-- TASK OBJECTIVE --
Among the records, find the lines that hold the string "agent" and return them.

*-*-*

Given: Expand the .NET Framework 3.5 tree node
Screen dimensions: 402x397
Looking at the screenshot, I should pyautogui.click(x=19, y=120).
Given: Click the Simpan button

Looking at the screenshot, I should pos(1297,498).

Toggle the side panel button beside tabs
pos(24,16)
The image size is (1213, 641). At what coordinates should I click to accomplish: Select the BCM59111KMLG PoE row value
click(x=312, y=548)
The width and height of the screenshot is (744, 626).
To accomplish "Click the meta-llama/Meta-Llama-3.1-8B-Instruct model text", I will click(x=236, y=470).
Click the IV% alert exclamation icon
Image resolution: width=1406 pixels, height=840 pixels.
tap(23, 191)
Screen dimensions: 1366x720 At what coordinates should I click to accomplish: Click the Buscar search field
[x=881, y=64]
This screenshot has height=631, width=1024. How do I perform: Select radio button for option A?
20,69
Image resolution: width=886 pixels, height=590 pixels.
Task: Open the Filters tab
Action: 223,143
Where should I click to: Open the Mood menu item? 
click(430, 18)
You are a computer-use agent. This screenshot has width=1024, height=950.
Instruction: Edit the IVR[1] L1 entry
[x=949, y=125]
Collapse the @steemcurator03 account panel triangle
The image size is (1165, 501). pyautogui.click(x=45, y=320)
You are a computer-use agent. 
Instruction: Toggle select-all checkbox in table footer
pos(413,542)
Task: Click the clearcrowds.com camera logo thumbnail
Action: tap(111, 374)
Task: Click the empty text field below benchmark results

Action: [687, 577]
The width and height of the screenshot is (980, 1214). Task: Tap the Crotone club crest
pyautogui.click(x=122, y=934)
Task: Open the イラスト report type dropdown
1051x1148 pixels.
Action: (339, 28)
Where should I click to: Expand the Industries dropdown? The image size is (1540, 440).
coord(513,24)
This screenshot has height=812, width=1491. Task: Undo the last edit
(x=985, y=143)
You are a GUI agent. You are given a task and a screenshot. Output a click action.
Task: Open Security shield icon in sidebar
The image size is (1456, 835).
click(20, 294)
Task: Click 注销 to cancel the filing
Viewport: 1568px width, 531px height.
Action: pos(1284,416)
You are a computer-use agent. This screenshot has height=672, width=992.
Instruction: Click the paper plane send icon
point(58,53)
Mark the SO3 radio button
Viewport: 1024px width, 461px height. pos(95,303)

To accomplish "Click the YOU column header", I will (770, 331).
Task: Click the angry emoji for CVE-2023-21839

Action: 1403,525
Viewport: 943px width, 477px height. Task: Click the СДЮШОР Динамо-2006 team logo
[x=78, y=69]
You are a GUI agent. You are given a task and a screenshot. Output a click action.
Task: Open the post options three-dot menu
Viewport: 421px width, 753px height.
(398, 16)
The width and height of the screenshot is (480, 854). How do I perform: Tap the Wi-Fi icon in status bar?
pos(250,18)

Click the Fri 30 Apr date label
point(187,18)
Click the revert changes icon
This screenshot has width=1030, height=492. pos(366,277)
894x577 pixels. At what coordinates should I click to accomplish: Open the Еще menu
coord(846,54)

*-*-*

-- ANSWER AREA --
You are a computer-use agent. This screenshot has width=1024, height=950.
You are a computer-use agent. 
You are a GUI agent. You are given a task and a screenshot. Output a click action.
You are a computer-use agent. This screenshot has height=672, width=992.
You are a GUI agent. You are given a task and a screenshot. Output a click action.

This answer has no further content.